[Work request] Set down every line from the one containing "Where should I" through the last line of the records below, exactly as written, and leave out the pictures.

[Entries taken from a collection]
#####

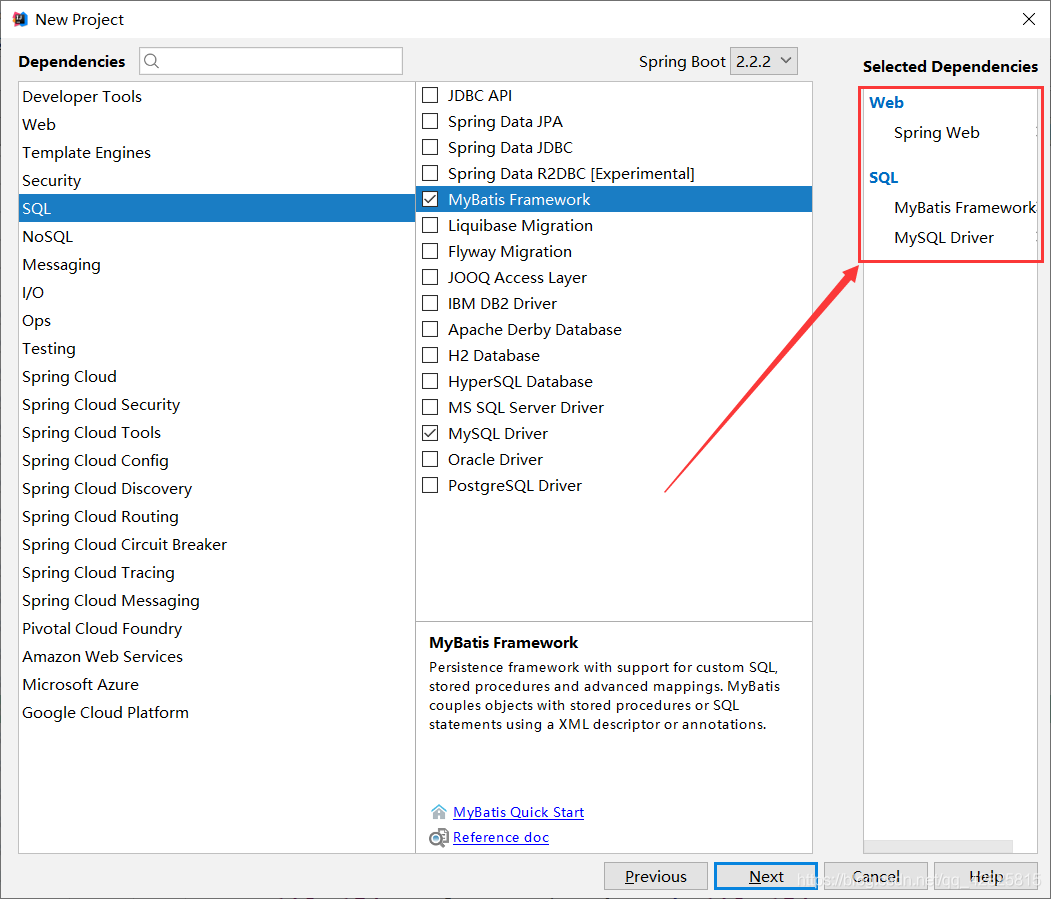This screenshot has height=899, width=1051.
Task: Click the home icon beside MyBatis Quick Start
Action: click(x=438, y=812)
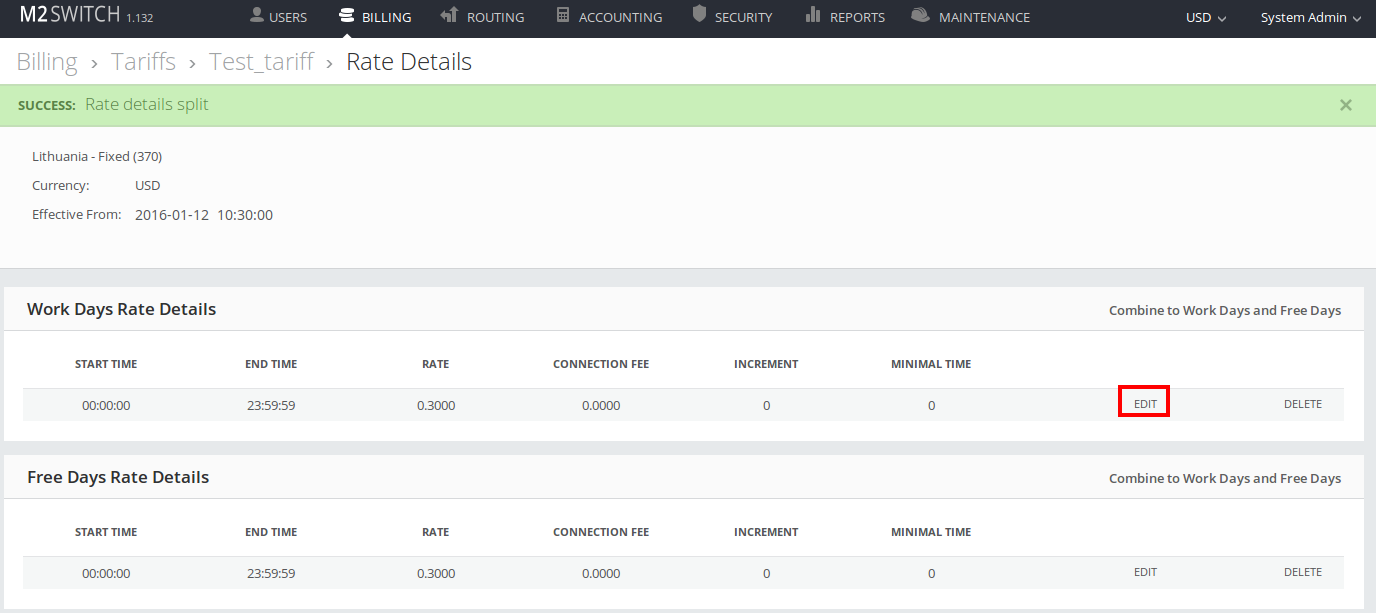The image size is (1376, 613).
Task: Click the Routing arrows icon
Action: coord(449,15)
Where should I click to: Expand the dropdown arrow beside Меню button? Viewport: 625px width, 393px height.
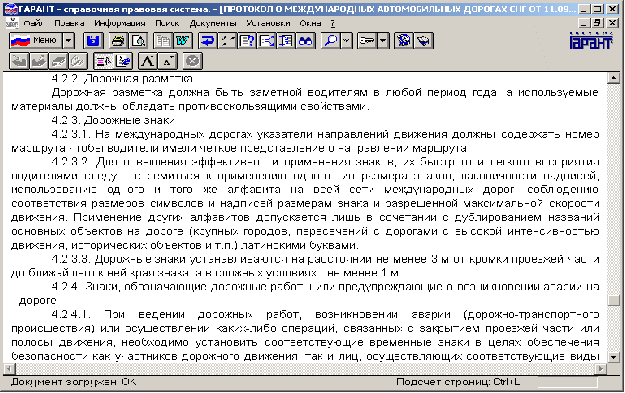[x=69, y=40]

#####

[Response box]
Where should I click to: Expand the dropdown arrow beside Меню button? Viewport: 625px width, 393px height.
[x=69, y=40]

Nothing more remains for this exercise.